No sé dónde buscar. ¿He perdido un escritor de la misma forma que en aquella ocasión perdí el diccionario? O peor aún: ¿Dios me encomendó esta pequeña tarea y ahora le he fallado, y como yo lo he olvidado, él ha desaparecido de las estanterías, de los libros de consulta y ahora sólo existe en nuestros sueños…?
Mis sueños. No conozco tus sueños. Tal vez tú no sueñes con un altiplano sudafricano que sólo es papel pintado, pero se come a dos niños. Tal vez tú no sepas que Marte es el cielo, ese lugar adonde van nuestros queridos difuntos a esperarnos y luego nos devoran por la noche. Tú no sueñas con un hombre al que arrestan por haber cometido el crimen de ser un peatón.
Yo sueño esas cosas.
Si él existía, entonces lo he perdido. He perdido su nombre. He perdido los títulos de sus libros, primero uno y luego otro y luego otro. He perdido las historias.
Y me da miedo pensar que me estoy volviendo loco, porque no puede ser que sólo esté envejeciendo.
Si he fracasado en esta tarea, oh, Dios, entonces déjame hacer esto y así quizá le devuelvas al mundo las historias.
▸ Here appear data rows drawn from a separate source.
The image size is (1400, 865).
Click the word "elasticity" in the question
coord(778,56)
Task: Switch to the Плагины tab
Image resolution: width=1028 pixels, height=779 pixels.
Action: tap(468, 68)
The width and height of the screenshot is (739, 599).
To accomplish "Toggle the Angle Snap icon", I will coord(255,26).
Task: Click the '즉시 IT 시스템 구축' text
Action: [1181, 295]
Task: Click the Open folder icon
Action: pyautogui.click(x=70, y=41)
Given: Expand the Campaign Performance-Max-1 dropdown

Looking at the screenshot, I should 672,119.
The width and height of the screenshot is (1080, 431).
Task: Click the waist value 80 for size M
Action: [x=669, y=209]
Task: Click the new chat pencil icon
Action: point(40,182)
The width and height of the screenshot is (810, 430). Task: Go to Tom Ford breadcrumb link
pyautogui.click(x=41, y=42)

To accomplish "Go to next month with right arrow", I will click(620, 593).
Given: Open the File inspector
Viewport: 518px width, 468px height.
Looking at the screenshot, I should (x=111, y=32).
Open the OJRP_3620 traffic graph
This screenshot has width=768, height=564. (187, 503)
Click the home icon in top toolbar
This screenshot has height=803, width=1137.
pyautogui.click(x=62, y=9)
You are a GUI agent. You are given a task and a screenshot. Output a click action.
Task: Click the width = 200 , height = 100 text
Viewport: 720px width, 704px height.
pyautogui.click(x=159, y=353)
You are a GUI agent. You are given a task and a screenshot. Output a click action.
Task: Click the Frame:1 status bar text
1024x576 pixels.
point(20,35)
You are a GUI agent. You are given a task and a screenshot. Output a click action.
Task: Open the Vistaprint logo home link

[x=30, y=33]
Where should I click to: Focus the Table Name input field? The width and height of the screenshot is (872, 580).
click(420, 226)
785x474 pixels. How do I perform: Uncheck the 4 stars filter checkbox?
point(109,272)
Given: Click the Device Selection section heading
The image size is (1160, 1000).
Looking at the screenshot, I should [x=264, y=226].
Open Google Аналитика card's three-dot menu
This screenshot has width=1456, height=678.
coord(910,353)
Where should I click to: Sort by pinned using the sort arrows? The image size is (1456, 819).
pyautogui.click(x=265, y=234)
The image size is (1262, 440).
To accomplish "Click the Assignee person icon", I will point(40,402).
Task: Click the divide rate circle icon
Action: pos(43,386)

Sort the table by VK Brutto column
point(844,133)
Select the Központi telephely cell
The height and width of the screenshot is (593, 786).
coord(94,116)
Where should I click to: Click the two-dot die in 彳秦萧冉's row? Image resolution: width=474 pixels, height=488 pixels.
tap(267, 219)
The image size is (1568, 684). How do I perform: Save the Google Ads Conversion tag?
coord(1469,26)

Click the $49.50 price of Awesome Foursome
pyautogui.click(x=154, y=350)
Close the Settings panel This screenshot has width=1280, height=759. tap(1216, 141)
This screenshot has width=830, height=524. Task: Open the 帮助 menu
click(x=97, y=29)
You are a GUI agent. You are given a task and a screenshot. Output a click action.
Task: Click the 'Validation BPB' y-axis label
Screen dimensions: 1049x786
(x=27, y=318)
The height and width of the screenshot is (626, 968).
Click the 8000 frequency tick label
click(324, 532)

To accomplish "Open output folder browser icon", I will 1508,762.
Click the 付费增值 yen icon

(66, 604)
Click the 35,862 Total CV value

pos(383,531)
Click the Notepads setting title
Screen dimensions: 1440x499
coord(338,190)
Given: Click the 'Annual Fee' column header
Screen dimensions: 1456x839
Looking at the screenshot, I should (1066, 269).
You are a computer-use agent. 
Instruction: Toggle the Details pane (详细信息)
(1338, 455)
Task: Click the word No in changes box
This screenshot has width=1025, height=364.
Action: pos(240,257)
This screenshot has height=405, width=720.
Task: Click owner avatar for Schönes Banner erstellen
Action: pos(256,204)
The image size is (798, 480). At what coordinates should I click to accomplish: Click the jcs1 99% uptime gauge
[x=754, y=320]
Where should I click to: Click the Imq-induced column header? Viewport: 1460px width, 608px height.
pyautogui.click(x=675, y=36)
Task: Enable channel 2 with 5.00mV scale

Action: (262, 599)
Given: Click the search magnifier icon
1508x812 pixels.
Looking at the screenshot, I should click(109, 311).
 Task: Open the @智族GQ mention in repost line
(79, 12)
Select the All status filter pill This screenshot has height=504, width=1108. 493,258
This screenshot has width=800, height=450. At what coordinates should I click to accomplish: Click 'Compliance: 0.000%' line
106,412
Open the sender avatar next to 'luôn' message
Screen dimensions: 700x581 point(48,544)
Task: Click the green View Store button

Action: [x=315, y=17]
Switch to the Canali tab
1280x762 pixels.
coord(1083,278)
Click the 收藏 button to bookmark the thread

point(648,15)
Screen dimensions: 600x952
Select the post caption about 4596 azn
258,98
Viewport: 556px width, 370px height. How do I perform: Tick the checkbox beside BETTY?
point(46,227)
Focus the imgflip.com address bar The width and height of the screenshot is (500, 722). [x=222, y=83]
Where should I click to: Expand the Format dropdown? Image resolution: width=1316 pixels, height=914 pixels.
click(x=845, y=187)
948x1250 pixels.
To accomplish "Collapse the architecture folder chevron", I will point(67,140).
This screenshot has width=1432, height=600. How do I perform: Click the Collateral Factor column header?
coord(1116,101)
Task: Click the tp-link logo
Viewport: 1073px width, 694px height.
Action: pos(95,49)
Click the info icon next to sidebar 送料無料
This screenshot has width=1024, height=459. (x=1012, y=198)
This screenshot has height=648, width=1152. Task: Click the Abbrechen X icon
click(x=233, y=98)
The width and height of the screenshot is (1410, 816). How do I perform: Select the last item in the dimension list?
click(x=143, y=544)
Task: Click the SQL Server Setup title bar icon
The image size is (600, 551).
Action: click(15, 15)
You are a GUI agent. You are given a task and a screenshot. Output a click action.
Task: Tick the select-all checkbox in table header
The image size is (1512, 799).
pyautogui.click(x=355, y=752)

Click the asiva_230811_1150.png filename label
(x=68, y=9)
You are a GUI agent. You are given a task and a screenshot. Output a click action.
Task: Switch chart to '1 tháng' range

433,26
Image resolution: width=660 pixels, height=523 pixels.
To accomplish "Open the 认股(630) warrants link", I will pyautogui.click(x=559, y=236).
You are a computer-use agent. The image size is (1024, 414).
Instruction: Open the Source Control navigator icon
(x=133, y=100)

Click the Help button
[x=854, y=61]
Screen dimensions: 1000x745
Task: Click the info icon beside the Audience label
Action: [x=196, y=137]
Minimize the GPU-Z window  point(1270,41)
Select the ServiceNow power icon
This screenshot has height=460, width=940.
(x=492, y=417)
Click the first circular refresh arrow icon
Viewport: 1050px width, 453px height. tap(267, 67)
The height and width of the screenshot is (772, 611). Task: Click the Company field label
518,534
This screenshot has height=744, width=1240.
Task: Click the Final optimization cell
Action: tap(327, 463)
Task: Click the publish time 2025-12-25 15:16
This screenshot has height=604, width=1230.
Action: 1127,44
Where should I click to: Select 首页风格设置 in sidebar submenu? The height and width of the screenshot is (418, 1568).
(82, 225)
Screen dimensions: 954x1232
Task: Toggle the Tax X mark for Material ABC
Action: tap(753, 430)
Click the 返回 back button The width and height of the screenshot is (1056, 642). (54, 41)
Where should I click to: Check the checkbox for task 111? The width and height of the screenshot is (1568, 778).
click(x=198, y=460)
Porque tal vez lo recuerden si esto funciona. Todos lo recordarán. Su nombre volverá a ser sinónimo de pequeños pueblos norteamericanos en Halloween, cuando las hojas corretean por las aceras como pajarillos asustados, o de Marte, o de amor. Y olvidarán mi nombre.
Estoy dispuesto a pagar ese precio si el espacio vacío en la estantería de mi mente puede volver a llenarse, antes de que me marche.